La ciudad. Ese organismo de acero, vidrio y hormigón en cuyas arterias fluye un sinfín de personas deambulando en desordenado frenesí. Desde las entrañas de la tierra, hasta el cielo. Los rascacielos son los elementos más icónicos, destacables y fáciles de reconocer en una ciudad. Gracias a las películas de Hollywood, tenemos grabados a fuego los skylines de decenas de metrópolis, con sus esbeltas torres que intentan arañar el cian y emular que escapan de lo más terrenal.
La humanidad siempre ha mirado al cielo. Ha estudiado el devenir del tiempo y ha sabido ubicarse en el espacio gracias a haber observado con detenimiento la bóveda celeste. Por algo las montañas siempre han estado relacionadas con deidades. Por algo los egipcios querían ser enterrados en pirámides. Por algo en el Antiguo Testamento explican la construcción de la Torre de Babel como un atentado hacia Dios. Y, lógicamente, por algo construimos hacia arriba. El ser humano quiere vivir en el cielo.

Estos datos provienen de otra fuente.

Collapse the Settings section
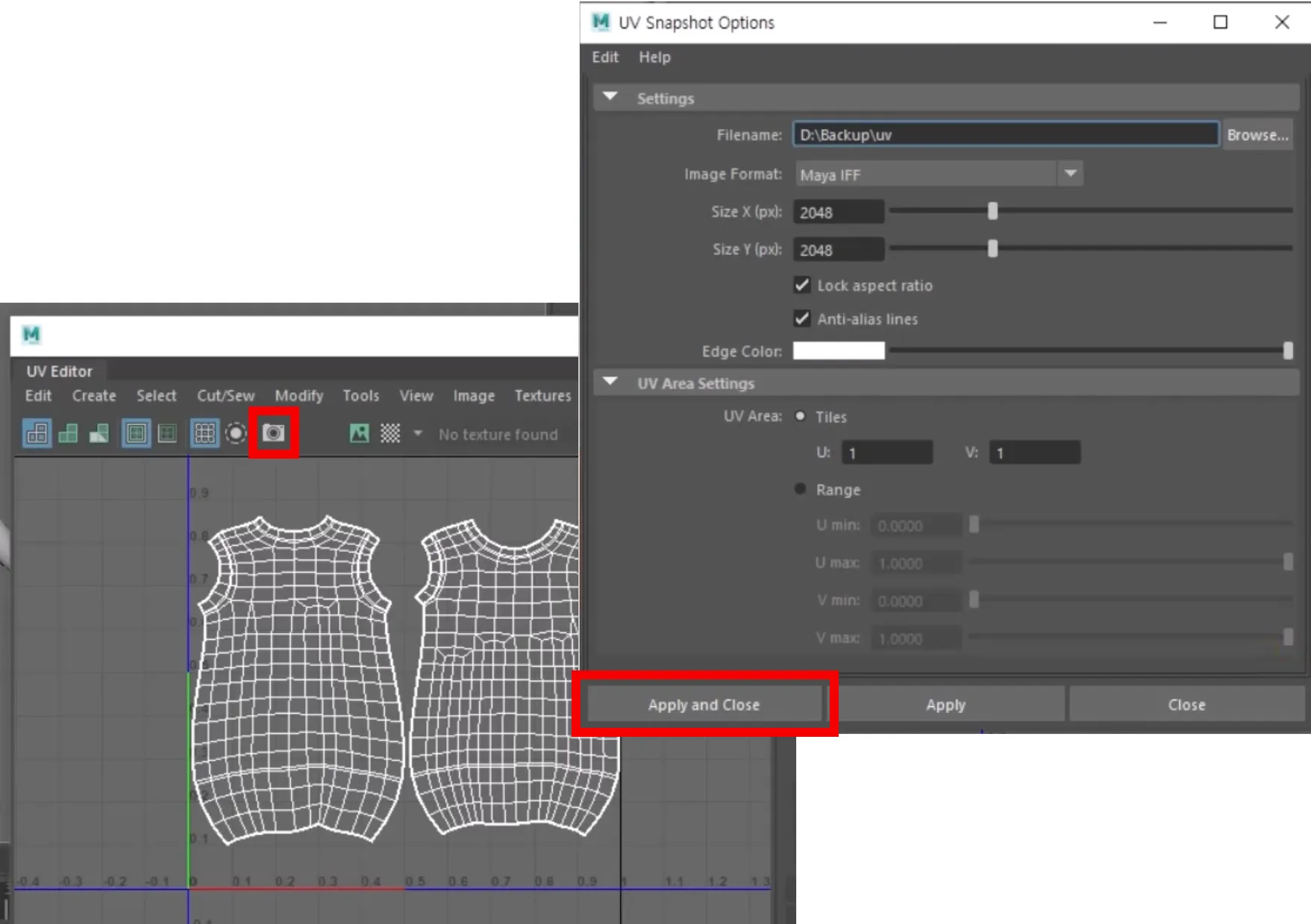Viewport: 1311px width, 924px height. [x=610, y=97]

Más allá de los pragmatismos de construir en altura, los rascacielos son símbolos de poder. Un poder que, a día de hoy, ha tomado un camino de comparación fálica entre países que quieren mostrarse desarrollados y competitivos. Y es ese poder el que el hombre ha querido mostrar para erguirse como la culminación de la creación. En el fondo, los rascacielos son una alegoría de la propia persona. Los griegos ya lo sabían. Con los órdenes, estaban representando un cuerpo humano proporcionado y a una escala razonable para con las personas. Los romanos dieron un paso más allá y se ciñieron a la funcionalidad con gran carga monumental. Hay más ejemplos de la cultura occidental, pero también ha ocurrido lo mismo en el resto del mundo. La escala de la arquitectura es humana, pues es el ser humano el que participa de ella.

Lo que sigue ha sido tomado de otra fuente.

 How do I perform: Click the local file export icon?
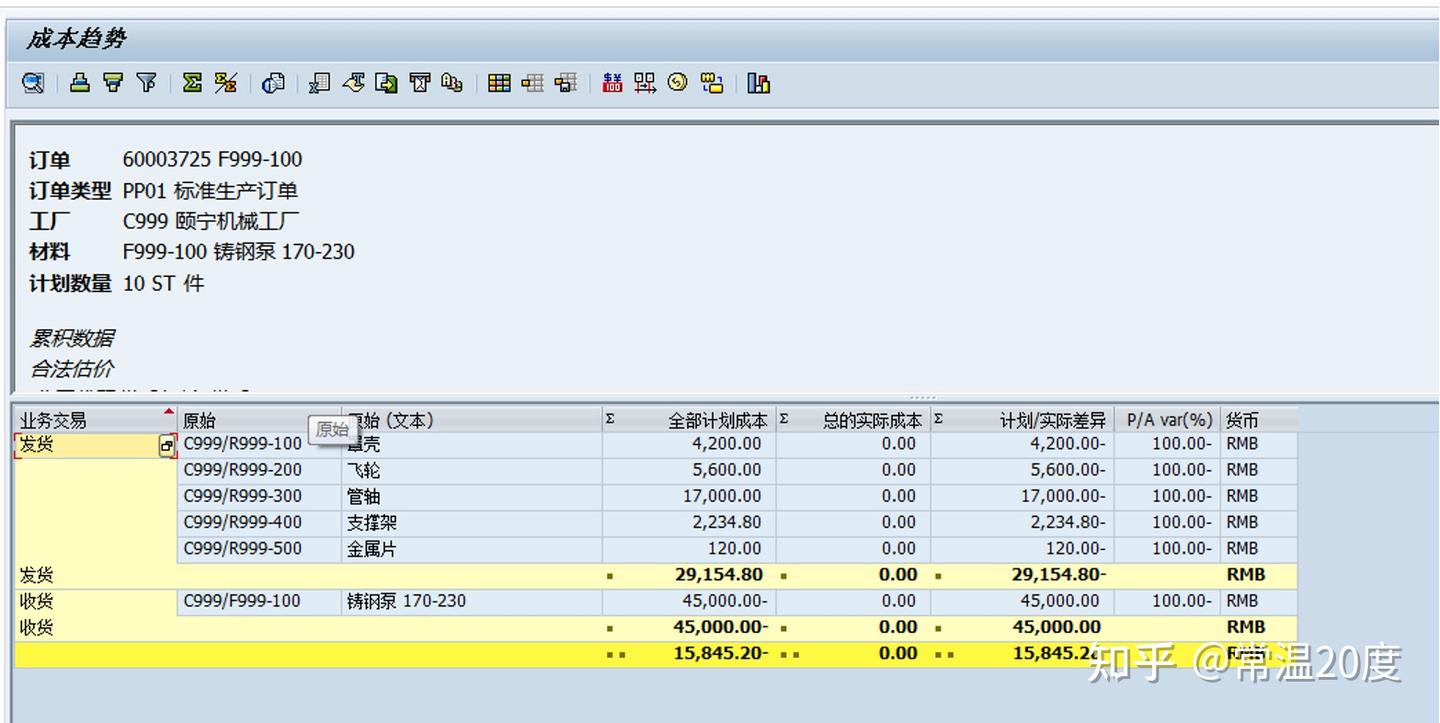[x=386, y=83]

La Revolución Industrial lo cambió prácticamente todo, y la arquitectura no se mantuvo al márgen. La forma de producir edificios estaba evolucionando, y también el uso que tenían. El acero fue el gran protagonista. Por sus propiedades, este material parecía adecuado para soportar grandes cargas, y así poder construir hacia arriba para aprovechar el espacio. Además, la invención del ascensor solucionaba el problema de cómo llegar cómodamente a las plantas más altas de un edificio. El rascacielos ya podía emprender su viaje hacia las nubes. Fue en Chicago donde nació el rascacielos moderno, y rápidamente se exportó la idea al resto de la nación, dando lugar a los famosos downtown o zonas financieras de la mayoría de ciudades norteamericanas. La idea también se popularizó en Europa, que resultó atractiva para los incipientes regímenes totalitarios. Después de la II Guerra Mundial, el concepto de rascacielos cambió. La ciudad ideal era aquella que pudiera permitir el tráfico rodado por grandes avenidas flanqueadas por altos edificios. Así fue como se construyeron muchos barrios de negocios de finales de mediados del siglo XX, pero también se crearon torres de viviendas, recordando las insulae romanas.

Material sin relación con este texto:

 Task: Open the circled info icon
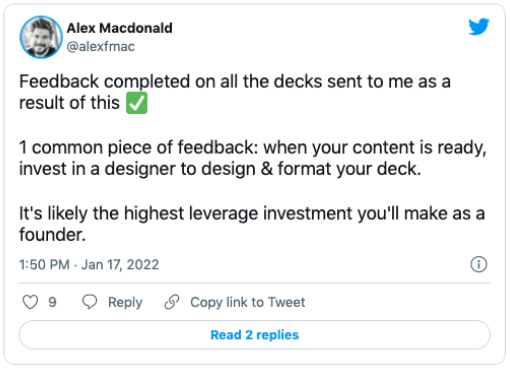pyautogui.click(x=479, y=265)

La vida es un rascacielos en constante construcción. Puede llegar a su punto álgido antes de que ésta termine, pero no quiere decir que no se transforme o se reconstruya. Sin embargo, el cometido de un rascacielos es, inexorablemente, rascar el cielo. Y es la razón por la que el ser humano nunca debe dejar de querer tocar las nubes, de superarse, de saber cómo llegar un poco más arriba teniendo en cuenta todo lo que ya hay debajo. Hay que tener los pies bien asentados en la tierra, pero nunca hay que dejar de soñar.